Kekuasan seringkali dijadikan sebagai bentuk penindasan terhadap hukum itu sendiri. Disisi yang lain memang tidak bisa dengan seenaknya mendiskreditkan hukum yang katanya belum mampu diterapkan sebagaimana mestinya. Secara implisit hukum akan berjalan dengan baik jika pelaku-pelaku hukum dengan sigap menghargai proses yang ada. Bukankah hukum itu adalah nilai yang disepakati dan harus dijalankan tanpa memandang bulu. Karena sejatinya kekuasaan bukan instrumen penindasan. Jika kekuasaan telah merenggut semua sisi kehidupan sosial termasuk hukum, maka apapun akan dilakukan termasuk menghalalkan berbagai cara. Hal ini yang jelas-jelas dilakukan oleh Ketua DPR RI yang menjadi tersangka kasus korupsi e-ktp saat ini, yang mana selalu bersikap sekan-akan sebagai orang sakti dan terus lari dari proses hukum.
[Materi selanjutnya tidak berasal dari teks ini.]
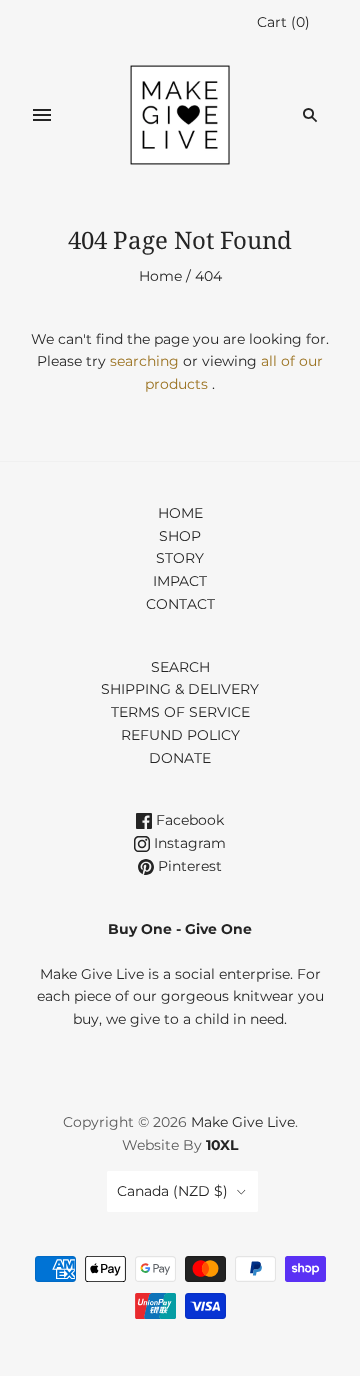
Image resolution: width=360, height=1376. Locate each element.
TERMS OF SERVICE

Secara histori, dilihat dari jejak rekam SN memang bukan baru kali ini menjadi tersangka kasus korupsi.  Sudah beberapa kali SN di periksa oleh KPK sebagai tersangka kasus korupsi, namun SN selalu lolos dari jeratan hukum dengan memanfaatkan posisi kekuasaanya.
Kasus mega korupsi e-ktp memang merupakan salah satu kasus terberat KPK dalam proses penyelidikan kepada tersangka. Pasalnya selain alasan yang disampaikan, tersangka juga setiap kali ketika mau diperiksa terus melakukan perlawanan kepada oknum-oknum KPK. Kuasa hukum SN melakukan perlawanan balik berupa pelaporan kedua pimpinan KPK kepada pihak kepolisian atas tuduhan penyalahgunaan wewenang kekuasaan karena telah mencegah saudara SN untuk bepergian keluar negeri. Hal ini jelas merupakan bentuk ancaman yang berorientasi pada pelemahan proses hukum itu sendiri. Karena ketika hukum telah diberdaya oleh kekuasaan maka wong cilik yang tidak memiliki power sama sekali menjadi korbannya. Sehingga istilah “tajam kebawah tumpul keatas” akan tetap terus menjadi slogan pasif terhadap hukum Indonesia.

Seperti yang sudah dijelaskan sebelumnya, bahwa penulis tidak bisa menyalahkan sepenuhnya terhadap proses hukum yang ada di Indonesia. Terutama kepada KPK sebagai satu-satunya lembaga independen yang bertujuan untuk memberantas korupsi di negara ini. KPK telah menjalankan tugasnya untuk menangkap dan melakukan penyelidikan kepada para tersangka kasus-kasus korupsi. Begitu juga dengan kasus e-ktp saat ini yang menjerat tersangka ketua DPR RI sekalipun. Karena pada esensinya hukum tidak bisa diperbudak oleh kekuasaan, yang salah tetap harus diproses sesuai ketentuan undang-undang yang berlaku. Penulis hanya berharap siapapun dia, Presiden sekalipun harus tetap menghormati proses hukum yang ada. Karena Indonesia adalah negara hukum yang menjunjung tinggi nilai-nilai keadilan, seperti yang termaktub dalam dasar negara sila ke-lima pancasila.